To push this initiative, Whole Foods will also have to become more transparent on the contents of its prepared food  items (like providing calorie labeling in addition to an ingredient list at its salad bar and prepared foods counter). That seems like an easy fix, with more information steering people towards healthier choices.

As Mackey says, "Americans are sick of being sick and fat." That's true but whether this sentiment will prompt them to cook -- as Michael Pollan advocated in his Times piece this Sunday -- and thus lose weight is another issue altogether. I, for one, hope so, and will be curious to see how Whole Foods fares with this new strategy.

- Samuel Fromartz

Whole Foods Isn't a Supermarket?

By Samuel Fromartz

A supermarket is a supermarket except when it's not, the Federal Trade Commission said this week.

The commission threw down the gauntlet and opposed the combination of Whole Foods and Wild Oats, because their merger would create a monopoly in that protected enclave, the natural foods business. This would lead to higher natural and organic food prices and store quality would go down. Whole Foods already gets slammed for its prices. Now they would move higher? And the stores are going to look like crap? This is a recipe for business success?

I find this view, at the very least, myopic and want to send the staff copies of my book. (Anybody willing to put up the chump change for this action?) Considering that every other supermarket chain has launched a surprising array of organic food products and that leading products, such as organic bagged lettuce, are sold in three out of every four grocery stores in the nation, the idea of a separate natural foods business is something of a fantasy. According to the Times:

Neil Currie, an analyst at UBS Investment Research, said in a note to investors that the F.T.C.’s actions were “somewhat at odds” with the recent blurring of lines between stores like Whole Foods and Trader Joe’s and more conventional chains like Publix and Wegmans. He said that 74 percent of natural and organic foods were now sold through mass-market channels like conventional supermarkets.

Yesterday, Natural Food Merchandiser came out with its survey which pegged the retail natural foods business at $46 billion. The share held by conventional grocery stores: 50 percent, or $23 billion. Whole Foods does not have the remaining 50 percent. In fact, its sales last year were $6 billion. Wild Oats annual sales were a little over $1 billion, which gives them a combined 15 percent of natural food sales.

Whole Foods also decided to pursue this merger with a very old nemesis once it became clear that  competition was arising from new entrants, such as traditional grocery stores. Even Wal-Mart, the biggest supermarket in the nation, whose sales are bigger than the next-six biggest chains, is selling organic food. In other words, this merger was a defensive strategy by Whole Foods to protect against new competitors, not to get a lock on the market. That's impossible, now that natural and organic foods have gone mainstream.
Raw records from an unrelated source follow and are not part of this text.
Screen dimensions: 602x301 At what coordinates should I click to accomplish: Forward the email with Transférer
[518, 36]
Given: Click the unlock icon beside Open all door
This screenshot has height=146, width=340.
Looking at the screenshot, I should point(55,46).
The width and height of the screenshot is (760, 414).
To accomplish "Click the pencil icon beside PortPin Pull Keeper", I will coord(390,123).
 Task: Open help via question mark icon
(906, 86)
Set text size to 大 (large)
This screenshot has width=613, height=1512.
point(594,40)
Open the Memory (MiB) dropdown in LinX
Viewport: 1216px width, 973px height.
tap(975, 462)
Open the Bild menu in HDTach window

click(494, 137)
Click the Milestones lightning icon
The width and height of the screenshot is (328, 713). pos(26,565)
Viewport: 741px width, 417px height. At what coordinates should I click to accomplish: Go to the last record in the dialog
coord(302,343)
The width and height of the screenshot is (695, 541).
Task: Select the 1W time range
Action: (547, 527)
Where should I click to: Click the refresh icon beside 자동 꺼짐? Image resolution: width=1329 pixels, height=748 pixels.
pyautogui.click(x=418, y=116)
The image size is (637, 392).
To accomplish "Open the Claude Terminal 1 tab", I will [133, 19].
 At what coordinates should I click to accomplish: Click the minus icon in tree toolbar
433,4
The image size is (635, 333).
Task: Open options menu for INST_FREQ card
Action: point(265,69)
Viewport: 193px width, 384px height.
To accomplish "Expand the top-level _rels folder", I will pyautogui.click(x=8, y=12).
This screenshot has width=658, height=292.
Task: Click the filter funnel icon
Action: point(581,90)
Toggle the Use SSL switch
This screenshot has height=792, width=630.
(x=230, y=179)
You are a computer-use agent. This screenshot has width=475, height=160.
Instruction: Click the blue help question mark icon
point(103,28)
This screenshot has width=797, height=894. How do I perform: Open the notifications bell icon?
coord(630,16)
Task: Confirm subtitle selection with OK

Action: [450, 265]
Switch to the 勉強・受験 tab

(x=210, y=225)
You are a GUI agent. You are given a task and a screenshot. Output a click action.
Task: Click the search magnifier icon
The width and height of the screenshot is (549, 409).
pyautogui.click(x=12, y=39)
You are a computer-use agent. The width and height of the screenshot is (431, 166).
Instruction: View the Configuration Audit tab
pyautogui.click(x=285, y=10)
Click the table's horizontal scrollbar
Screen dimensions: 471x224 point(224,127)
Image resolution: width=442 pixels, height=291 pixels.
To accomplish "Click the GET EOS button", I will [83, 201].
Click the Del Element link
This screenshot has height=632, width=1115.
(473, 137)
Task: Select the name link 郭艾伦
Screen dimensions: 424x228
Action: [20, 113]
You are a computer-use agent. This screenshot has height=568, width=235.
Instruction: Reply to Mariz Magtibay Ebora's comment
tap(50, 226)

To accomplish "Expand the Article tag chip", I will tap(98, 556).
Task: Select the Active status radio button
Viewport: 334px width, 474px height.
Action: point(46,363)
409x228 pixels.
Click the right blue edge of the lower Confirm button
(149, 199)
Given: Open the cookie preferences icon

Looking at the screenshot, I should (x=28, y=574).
Maybe if Whole Foods sold Coca-Cola, or other products with a lot of high-fructose corn syrup and artificial flavors and colors, the merger would go through. After all, then it would be just be another supermarket. But it doesn't, so it's not.

Advice to Whole Foods CEO John Mackey: Call Bill Gates and get the number for his lawyer. Microsoft's a true monopoly and through many legal actions they are still doing just fine.